"""
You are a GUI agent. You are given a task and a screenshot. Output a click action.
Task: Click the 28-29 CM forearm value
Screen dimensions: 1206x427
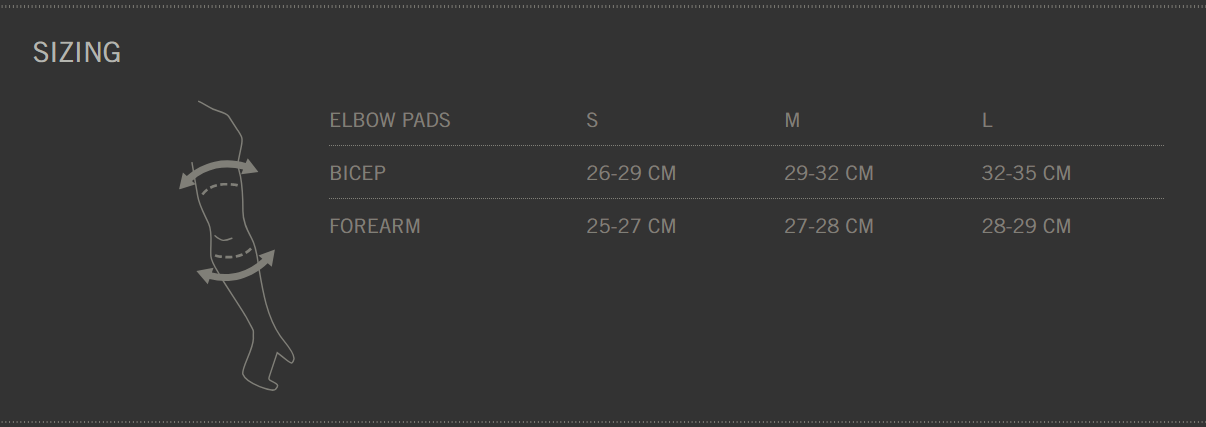click(x=1026, y=226)
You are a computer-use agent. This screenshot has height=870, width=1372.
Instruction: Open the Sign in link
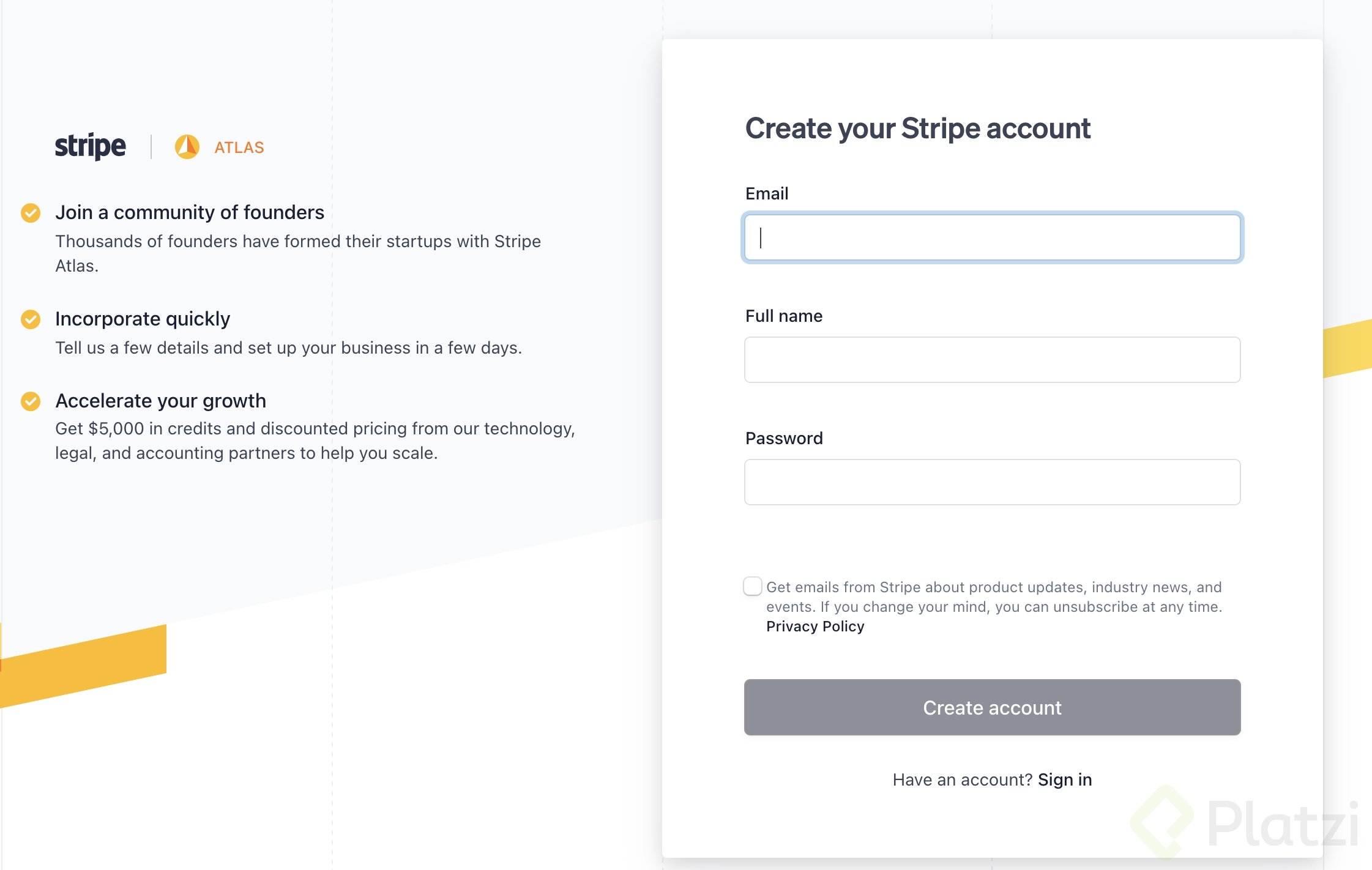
"""
▸ **Set problem**: Count the lines in the records above that contain the string "screenshot", treating uppercase and lowercase letters as distinct. Reply with only the number.

▸ **Worked answer**: 2